>> BEGIN

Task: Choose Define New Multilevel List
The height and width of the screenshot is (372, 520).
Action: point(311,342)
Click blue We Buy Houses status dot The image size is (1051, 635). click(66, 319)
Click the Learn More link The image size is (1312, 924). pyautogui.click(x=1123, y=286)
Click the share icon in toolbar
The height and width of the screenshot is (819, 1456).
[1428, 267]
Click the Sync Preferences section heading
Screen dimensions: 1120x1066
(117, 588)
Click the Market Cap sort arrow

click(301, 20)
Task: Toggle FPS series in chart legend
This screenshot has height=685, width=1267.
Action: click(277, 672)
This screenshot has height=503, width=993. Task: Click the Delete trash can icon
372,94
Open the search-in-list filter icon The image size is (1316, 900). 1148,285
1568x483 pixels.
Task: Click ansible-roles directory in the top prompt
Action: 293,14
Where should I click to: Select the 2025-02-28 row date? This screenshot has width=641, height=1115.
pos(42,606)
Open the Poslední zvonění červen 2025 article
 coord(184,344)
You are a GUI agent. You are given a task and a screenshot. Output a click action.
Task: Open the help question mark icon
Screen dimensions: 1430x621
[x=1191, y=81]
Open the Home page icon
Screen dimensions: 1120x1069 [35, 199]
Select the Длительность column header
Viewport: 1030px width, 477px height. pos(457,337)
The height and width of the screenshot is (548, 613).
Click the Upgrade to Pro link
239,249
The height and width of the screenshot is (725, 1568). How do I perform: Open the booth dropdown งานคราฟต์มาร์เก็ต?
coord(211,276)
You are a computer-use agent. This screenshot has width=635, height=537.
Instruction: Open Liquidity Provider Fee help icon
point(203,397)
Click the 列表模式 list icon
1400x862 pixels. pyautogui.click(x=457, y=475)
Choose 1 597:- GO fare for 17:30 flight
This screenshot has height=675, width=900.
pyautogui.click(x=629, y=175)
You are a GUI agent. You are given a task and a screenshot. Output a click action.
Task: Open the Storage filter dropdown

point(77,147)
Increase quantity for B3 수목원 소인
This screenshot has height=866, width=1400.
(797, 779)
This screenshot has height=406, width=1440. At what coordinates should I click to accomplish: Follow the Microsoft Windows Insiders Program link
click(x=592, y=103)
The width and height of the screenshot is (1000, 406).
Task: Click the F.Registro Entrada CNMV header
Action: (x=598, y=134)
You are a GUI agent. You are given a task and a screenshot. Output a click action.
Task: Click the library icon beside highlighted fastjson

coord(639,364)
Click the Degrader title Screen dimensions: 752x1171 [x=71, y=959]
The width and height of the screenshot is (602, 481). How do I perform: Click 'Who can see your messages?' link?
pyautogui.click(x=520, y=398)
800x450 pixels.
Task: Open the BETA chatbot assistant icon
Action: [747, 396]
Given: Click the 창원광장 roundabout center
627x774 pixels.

>> END

Reproduce every one of the entries above word for word, in the same order and with the same line breaks.

Task: Choose Define New Multilevel List
The height and width of the screenshot is (372, 520).
Action: point(311,342)
Click blue We Buy Houses status dot The image size is (1051, 635). click(66, 319)
Click the Learn More link The image size is (1312, 924). pyautogui.click(x=1123, y=286)
Click the share icon in toolbar
The height and width of the screenshot is (819, 1456).
[1428, 267]
Click the Sync Preferences section heading
Screen dimensions: 1120x1066
(117, 588)
Click the Market Cap sort arrow

click(301, 20)
Task: Toggle FPS series in chart legend
This screenshot has height=685, width=1267.
Action: click(277, 672)
This screenshot has height=503, width=993. Task: Click the Delete trash can icon
372,94
Open the search-in-list filter icon The image size is (1316, 900). 1148,285
1568x483 pixels.
Task: Click ansible-roles directory in the top prompt
Action: 293,14
Where should I click to: Select the 2025-02-28 row date? This screenshot has width=641, height=1115.
pos(42,606)
Open the Poslední zvonění červen 2025 article
 coord(184,344)
You are a GUI agent. You are given a task and a screenshot. Output a click action.
Task: Open the help question mark icon
Screen dimensions: 1430x621
[x=1191, y=81]
Open the Home page icon
Screen dimensions: 1120x1069 [35, 199]
Select the Длительность column header
Viewport: 1030px width, 477px height. pos(457,337)
The height and width of the screenshot is (548, 613).
Click the Upgrade to Pro link
239,249
The height and width of the screenshot is (725, 1568). How do I perform: Open the booth dropdown งานคราฟต์มาร์เก็ต?
coord(211,276)
You are a computer-use agent. This screenshot has width=635, height=537.
Instruction: Open Liquidity Provider Fee help icon
point(203,397)
Click the 列表模式 list icon
1400x862 pixels. pyautogui.click(x=457, y=475)
Choose 1 597:- GO fare for 17:30 flight
This screenshot has height=675, width=900.
pyautogui.click(x=629, y=175)
You are a GUI agent. You are given a task and a screenshot. Output a click action.
Task: Open the Storage filter dropdown

point(77,147)
Increase quantity for B3 수목원 소인
This screenshot has height=866, width=1400.
(797, 779)
This screenshot has height=406, width=1440. At what coordinates should I click to accomplish: Follow the Microsoft Windows Insiders Program link
click(x=592, y=103)
The width and height of the screenshot is (1000, 406).
Task: Click the F.Registro Entrada CNMV header
Action: (x=598, y=134)
You are a GUI agent. You are given a task and a screenshot. Output a click action.
Task: Click the library icon beside highlighted fastjson

coord(639,364)
Click the Degrader title Screen dimensions: 752x1171 [x=71, y=959]
The width and height of the screenshot is (602, 481). How do I perform: Click 'Who can see your messages?' link?
pyautogui.click(x=520, y=398)
800x450 pixels.
Task: Open the BETA chatbot assistant icon
Action: [747, 396]
Given: Click the 창원광장 roundabout center
627x774 pixels.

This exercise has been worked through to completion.